If ##U## is formed from the eigenvectors of ##\sigma_y##, then ##U^\dagger \sigma_y U## will be diagonal, not ##U \sigma_y U^\dagger##

In general, let ##A## be a square matrix, and let ##u_1##, ##u_2## etc. be eigenvectors with eigenvalues ##\lambda_1##, ##\lambda_2##, etc. Then let ##U## be the matrix formed by sticking the eigenvectors together: ##U = \left( \begin{array}\\ u_1 & u_2 & ...\end{array} \right)##. Then ##A U## will be the matrix

##A U = \left( \begin{array}\\ \lambda_1 u_1 & \lambda_2 u_2 & ...\end{array} \right)##.
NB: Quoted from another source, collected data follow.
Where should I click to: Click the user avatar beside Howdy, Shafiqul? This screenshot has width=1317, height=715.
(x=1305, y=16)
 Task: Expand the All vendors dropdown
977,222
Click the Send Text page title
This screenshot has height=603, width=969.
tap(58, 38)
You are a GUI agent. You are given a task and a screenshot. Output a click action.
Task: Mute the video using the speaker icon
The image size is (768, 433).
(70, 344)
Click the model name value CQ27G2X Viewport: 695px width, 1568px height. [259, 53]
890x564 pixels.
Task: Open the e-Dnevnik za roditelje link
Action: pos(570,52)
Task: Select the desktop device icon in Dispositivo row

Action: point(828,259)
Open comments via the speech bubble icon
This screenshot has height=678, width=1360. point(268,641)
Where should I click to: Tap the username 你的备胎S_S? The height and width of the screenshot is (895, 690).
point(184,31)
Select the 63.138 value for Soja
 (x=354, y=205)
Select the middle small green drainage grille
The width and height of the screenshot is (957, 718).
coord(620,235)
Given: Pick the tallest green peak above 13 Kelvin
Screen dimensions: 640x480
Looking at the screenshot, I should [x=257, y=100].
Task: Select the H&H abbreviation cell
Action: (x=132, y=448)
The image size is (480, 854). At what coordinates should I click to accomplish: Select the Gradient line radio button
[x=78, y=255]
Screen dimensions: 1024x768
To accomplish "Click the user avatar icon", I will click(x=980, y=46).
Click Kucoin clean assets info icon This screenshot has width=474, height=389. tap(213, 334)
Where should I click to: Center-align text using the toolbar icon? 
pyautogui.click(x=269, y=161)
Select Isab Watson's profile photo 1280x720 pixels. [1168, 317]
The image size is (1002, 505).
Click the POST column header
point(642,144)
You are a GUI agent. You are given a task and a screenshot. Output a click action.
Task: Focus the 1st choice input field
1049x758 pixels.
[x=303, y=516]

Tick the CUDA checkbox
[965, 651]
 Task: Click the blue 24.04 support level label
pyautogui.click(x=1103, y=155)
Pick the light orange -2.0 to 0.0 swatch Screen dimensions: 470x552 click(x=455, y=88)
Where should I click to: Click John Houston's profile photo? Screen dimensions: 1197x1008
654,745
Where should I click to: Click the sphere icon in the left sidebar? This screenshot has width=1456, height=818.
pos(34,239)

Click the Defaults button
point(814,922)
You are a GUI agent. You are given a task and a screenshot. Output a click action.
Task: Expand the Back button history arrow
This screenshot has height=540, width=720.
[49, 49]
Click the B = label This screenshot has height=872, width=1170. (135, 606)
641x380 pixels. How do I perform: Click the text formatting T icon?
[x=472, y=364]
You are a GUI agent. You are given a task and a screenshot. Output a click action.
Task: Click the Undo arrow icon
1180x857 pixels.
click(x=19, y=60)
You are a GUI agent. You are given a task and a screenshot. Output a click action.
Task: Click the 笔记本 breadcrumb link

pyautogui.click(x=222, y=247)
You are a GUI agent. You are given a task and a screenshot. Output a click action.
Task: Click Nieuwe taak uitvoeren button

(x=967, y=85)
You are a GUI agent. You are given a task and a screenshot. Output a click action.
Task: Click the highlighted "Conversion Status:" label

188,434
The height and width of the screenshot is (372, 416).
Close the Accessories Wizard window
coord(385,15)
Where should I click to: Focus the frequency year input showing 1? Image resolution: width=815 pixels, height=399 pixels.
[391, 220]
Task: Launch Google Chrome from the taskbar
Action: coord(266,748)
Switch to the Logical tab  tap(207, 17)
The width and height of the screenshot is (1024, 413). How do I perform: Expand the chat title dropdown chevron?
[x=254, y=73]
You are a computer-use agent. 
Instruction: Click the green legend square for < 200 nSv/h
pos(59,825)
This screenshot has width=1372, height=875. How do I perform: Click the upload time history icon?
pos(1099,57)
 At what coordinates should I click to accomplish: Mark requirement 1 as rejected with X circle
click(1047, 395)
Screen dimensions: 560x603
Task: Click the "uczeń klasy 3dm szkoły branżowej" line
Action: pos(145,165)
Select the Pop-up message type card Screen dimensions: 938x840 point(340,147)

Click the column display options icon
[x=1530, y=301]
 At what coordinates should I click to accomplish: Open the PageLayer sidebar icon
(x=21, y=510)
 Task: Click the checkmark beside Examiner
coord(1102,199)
Then ##U^\dagger## will be the matrix ##U^\dagger = \left( \begin{array}\\ u_1^\dagger \\ u_2^\dagger \\ . \\ . \\. \end{array} \right)##

So since ##u_n^\dagger u_m = 0## or ##1##, depending on whether ##n=m##, you will have:

##U^\dagger A U## will be the matrix ##U^\dagger = \left( \begin{array}\\ \lambda_1 & 0 & ...\\ 0 & \lambda_2 & 0 & ... \\ 0 & 0 & \lambda_3 & ... \\ . \\. \end{array} \right)##